Locate every line in the records below that contains the string "function", and copy each one out. Treat uppercase and lowercase as different.

════════════════

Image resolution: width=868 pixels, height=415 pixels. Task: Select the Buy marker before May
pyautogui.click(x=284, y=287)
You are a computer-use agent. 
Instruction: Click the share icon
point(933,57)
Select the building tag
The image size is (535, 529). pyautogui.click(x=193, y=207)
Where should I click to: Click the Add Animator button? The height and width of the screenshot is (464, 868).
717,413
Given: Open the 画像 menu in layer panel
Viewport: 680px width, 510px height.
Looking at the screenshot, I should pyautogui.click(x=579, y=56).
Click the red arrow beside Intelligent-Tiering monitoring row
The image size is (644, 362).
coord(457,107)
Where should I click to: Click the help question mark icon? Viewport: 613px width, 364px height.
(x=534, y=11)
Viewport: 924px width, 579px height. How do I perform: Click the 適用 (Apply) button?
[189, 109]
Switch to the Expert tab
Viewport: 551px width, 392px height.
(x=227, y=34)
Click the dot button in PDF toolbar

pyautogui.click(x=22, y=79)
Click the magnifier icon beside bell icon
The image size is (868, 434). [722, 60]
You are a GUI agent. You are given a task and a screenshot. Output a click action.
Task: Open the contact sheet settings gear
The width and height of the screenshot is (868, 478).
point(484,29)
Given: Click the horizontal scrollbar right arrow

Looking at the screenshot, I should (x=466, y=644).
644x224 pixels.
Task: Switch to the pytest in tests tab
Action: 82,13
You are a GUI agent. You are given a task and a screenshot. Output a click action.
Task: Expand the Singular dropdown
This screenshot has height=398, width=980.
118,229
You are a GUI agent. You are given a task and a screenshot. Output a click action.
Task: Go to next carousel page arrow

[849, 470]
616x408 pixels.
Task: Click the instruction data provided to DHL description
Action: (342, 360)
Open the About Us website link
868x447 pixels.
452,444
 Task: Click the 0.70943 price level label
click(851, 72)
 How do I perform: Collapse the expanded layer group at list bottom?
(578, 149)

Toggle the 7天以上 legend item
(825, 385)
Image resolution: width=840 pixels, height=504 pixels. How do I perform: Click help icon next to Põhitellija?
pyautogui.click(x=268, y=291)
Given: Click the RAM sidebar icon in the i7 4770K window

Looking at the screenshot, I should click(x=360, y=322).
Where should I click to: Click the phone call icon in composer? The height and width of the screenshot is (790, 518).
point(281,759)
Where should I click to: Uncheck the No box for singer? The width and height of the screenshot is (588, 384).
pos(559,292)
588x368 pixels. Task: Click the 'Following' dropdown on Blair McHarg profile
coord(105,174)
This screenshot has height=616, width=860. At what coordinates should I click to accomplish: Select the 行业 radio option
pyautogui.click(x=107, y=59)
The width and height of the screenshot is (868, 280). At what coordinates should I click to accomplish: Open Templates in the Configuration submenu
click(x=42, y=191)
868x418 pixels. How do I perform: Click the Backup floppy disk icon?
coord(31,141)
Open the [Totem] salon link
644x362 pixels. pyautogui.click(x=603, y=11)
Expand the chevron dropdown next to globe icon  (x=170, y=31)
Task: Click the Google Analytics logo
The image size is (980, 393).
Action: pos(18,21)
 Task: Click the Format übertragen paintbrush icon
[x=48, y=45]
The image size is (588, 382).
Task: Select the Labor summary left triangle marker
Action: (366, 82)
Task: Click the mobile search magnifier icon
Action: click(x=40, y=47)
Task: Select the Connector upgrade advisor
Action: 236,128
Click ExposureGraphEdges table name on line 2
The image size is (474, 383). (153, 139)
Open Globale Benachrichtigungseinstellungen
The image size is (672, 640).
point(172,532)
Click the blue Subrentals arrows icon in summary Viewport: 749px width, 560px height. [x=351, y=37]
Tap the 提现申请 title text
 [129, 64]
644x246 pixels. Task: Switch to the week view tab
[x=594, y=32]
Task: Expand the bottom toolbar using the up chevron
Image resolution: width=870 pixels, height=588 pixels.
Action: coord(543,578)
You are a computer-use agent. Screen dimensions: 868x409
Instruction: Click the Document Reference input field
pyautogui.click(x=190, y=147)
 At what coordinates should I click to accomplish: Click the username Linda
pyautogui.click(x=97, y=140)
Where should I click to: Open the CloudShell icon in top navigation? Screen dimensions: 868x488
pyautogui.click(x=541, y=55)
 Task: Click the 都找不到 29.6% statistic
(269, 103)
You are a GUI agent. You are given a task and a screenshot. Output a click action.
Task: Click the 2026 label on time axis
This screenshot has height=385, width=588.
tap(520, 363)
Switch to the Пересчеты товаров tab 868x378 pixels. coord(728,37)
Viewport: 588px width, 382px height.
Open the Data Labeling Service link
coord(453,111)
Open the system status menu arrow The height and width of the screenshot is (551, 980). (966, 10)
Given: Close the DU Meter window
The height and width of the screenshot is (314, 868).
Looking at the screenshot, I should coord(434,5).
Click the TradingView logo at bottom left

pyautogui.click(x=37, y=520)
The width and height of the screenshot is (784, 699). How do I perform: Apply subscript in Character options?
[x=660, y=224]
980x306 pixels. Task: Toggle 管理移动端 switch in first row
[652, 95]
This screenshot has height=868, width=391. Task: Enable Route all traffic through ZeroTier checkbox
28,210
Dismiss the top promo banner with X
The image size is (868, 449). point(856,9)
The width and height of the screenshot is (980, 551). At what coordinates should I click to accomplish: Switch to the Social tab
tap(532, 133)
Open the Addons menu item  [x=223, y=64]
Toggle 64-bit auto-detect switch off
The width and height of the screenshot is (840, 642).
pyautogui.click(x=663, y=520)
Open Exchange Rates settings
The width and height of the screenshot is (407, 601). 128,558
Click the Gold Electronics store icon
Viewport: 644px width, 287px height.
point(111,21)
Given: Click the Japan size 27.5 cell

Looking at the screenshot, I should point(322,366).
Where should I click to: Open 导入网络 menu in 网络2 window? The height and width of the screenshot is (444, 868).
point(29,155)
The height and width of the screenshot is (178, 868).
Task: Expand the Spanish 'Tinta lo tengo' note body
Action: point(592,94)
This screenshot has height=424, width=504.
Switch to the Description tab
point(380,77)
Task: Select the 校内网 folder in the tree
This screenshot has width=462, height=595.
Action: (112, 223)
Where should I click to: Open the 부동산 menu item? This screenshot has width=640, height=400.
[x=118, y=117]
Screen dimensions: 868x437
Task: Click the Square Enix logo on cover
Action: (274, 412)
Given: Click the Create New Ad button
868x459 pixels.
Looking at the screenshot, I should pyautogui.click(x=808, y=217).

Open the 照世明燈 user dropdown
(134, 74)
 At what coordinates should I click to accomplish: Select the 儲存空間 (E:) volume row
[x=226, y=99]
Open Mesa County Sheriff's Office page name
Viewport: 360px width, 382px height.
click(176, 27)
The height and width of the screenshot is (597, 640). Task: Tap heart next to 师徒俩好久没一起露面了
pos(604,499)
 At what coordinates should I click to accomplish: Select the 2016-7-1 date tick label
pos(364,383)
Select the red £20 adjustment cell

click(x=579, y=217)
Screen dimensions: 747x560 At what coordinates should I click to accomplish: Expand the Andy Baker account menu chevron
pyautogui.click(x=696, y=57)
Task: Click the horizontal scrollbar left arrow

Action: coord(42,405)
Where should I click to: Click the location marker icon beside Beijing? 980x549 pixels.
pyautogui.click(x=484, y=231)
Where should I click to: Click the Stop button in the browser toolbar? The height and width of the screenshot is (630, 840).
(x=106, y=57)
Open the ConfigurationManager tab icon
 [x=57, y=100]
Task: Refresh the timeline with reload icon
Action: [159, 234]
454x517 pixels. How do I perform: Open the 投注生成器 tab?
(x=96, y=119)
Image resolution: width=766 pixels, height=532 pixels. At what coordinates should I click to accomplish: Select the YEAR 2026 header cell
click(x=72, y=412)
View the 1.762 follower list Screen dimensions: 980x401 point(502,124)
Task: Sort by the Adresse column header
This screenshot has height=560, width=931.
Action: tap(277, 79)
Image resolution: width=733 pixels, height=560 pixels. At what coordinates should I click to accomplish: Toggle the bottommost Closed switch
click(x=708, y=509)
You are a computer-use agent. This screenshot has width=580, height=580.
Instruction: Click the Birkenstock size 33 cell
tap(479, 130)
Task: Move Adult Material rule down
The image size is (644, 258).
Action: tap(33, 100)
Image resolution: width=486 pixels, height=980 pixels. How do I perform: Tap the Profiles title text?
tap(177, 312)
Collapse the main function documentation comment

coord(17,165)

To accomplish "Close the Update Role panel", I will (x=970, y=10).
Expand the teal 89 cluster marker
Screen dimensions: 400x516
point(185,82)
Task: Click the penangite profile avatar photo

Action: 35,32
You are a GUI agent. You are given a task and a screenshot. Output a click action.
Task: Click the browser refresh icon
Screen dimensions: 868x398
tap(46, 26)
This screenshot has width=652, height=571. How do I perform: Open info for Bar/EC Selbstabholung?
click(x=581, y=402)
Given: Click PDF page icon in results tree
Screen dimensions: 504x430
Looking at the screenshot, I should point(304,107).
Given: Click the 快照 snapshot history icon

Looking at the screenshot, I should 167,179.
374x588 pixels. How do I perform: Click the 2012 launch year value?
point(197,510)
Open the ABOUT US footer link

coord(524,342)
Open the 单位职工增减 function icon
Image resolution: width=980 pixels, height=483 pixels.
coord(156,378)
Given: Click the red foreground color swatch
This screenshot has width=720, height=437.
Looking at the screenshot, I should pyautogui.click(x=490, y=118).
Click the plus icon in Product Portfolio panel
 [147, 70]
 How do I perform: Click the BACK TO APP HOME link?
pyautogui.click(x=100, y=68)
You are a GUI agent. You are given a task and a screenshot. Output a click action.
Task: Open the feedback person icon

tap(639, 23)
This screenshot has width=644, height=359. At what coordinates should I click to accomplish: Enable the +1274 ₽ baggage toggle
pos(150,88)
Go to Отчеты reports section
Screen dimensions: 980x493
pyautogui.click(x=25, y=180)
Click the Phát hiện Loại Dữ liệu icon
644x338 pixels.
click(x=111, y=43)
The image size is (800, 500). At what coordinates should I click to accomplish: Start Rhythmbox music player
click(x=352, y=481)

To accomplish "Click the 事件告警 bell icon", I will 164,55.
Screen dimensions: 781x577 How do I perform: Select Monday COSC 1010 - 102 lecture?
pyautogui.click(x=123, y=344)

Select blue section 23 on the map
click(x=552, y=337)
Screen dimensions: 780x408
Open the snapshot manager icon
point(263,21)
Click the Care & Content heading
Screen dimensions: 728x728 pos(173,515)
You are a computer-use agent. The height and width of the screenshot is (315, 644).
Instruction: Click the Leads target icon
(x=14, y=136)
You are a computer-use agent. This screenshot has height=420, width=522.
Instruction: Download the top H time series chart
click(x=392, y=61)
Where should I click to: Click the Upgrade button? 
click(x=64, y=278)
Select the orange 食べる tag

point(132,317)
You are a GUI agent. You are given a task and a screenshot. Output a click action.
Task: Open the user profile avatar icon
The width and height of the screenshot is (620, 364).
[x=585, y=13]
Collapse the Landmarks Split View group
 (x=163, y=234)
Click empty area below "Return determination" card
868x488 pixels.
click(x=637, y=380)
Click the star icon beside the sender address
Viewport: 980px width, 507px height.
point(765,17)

════════════════

§ WRITTEN SOLUTION
Collapse the main function documentation comment
Open the 单位职工增减 function icon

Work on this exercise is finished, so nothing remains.